→ The problem
Recast the entries from the line with "At what coordinates" to the line with "Looking at the", both included, as a numbered list without blank lines. Leave the pictures out of the answer.

→ Given records
========
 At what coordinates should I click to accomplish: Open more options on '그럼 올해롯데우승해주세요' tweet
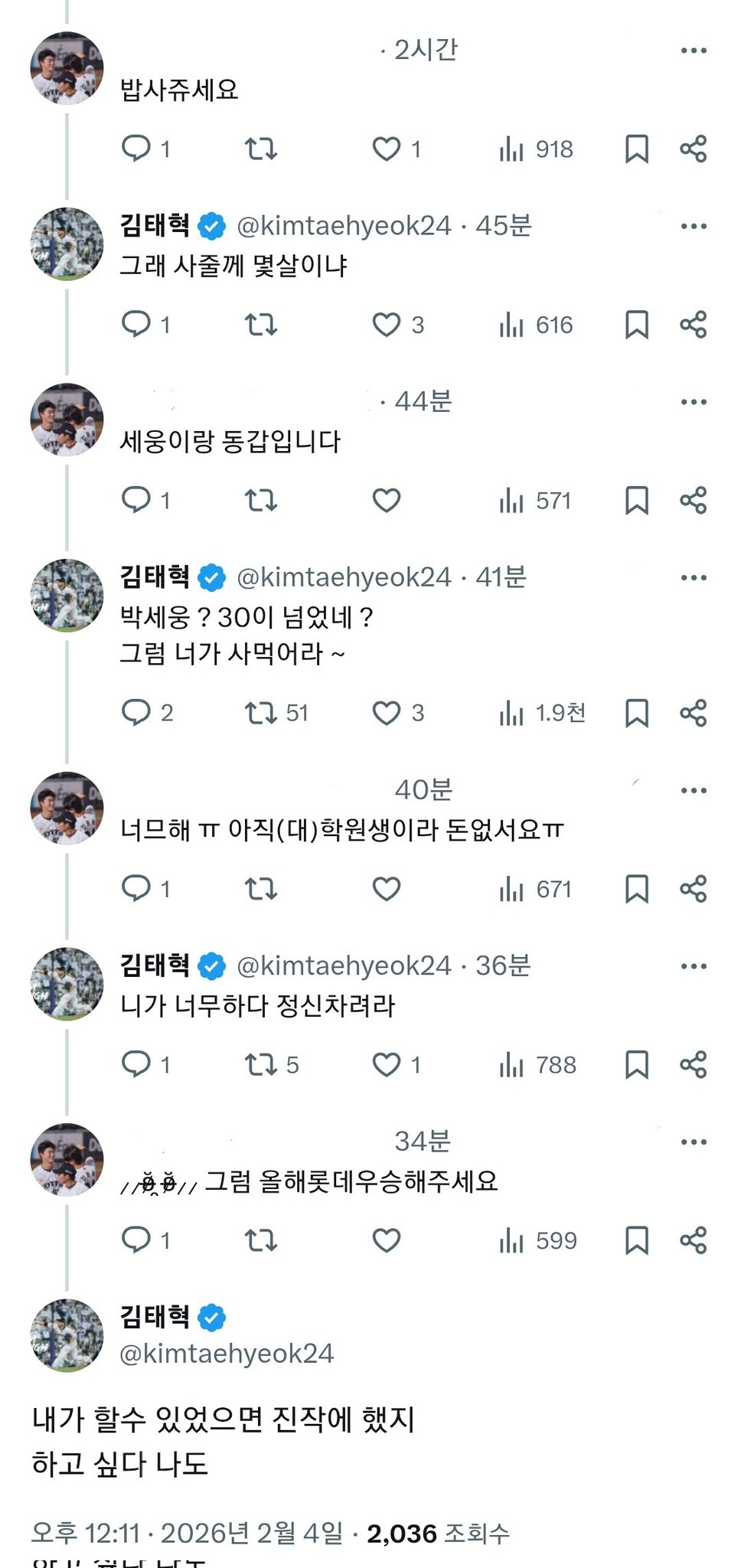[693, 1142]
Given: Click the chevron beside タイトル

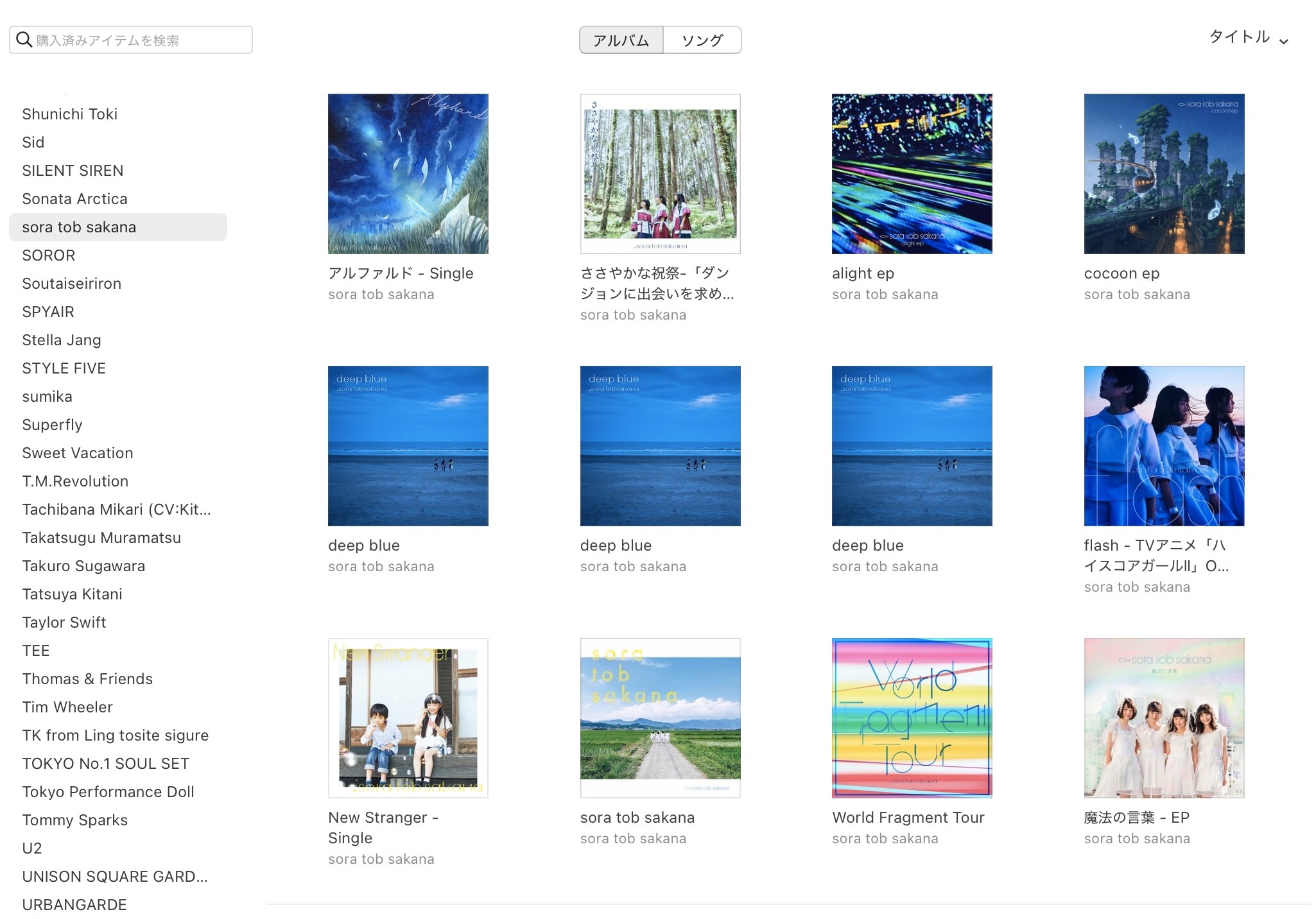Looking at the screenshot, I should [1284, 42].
========
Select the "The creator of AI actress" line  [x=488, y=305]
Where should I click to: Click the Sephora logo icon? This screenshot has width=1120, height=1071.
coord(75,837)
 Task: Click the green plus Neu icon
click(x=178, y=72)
========
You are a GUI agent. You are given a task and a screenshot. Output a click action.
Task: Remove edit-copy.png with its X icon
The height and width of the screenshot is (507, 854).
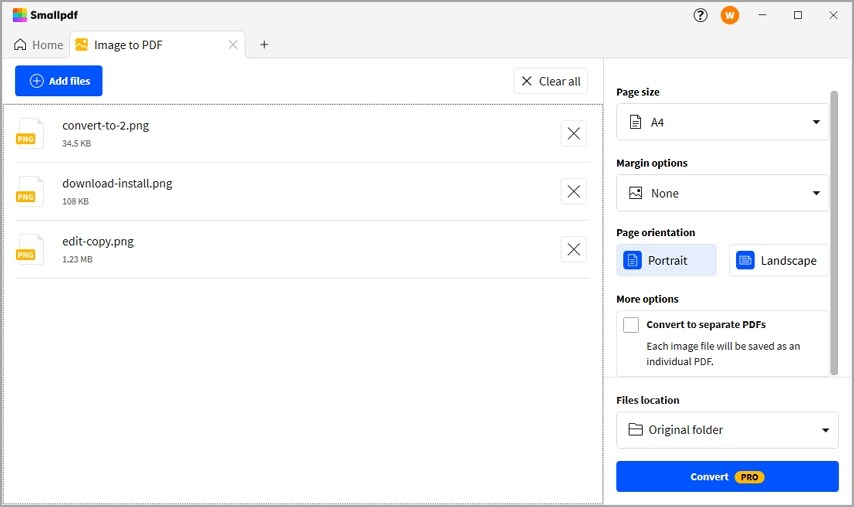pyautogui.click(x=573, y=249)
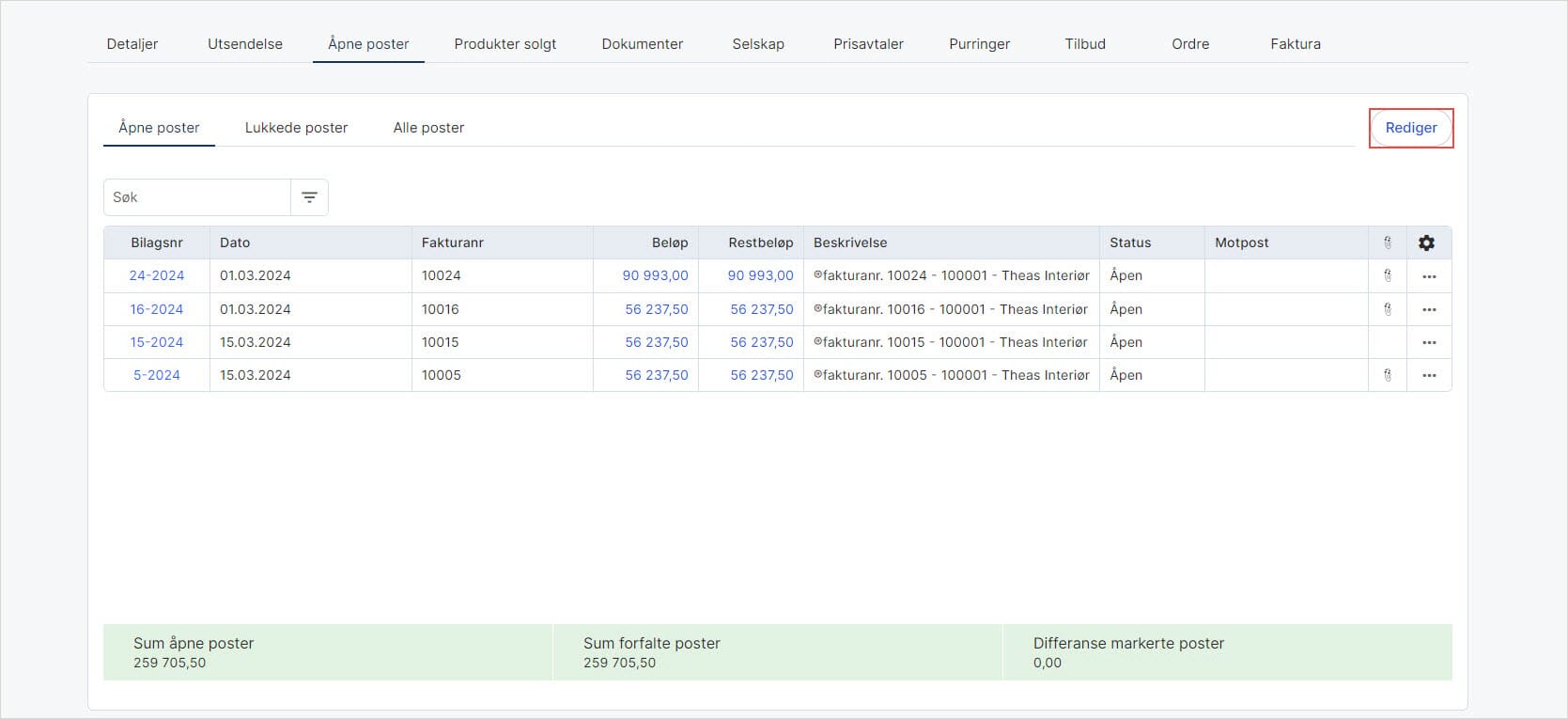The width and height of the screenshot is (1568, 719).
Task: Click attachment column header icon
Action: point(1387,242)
========
→ Solution to this exercise
1.  At what coordinates should I click to accomplish: Open more options on '그럼 올해롯데우승해주세요' tweet
2. [693, 1142]
3. Given: Click the chevron beside タイトル
4. Looking at the screenshot, I should [1284, 42].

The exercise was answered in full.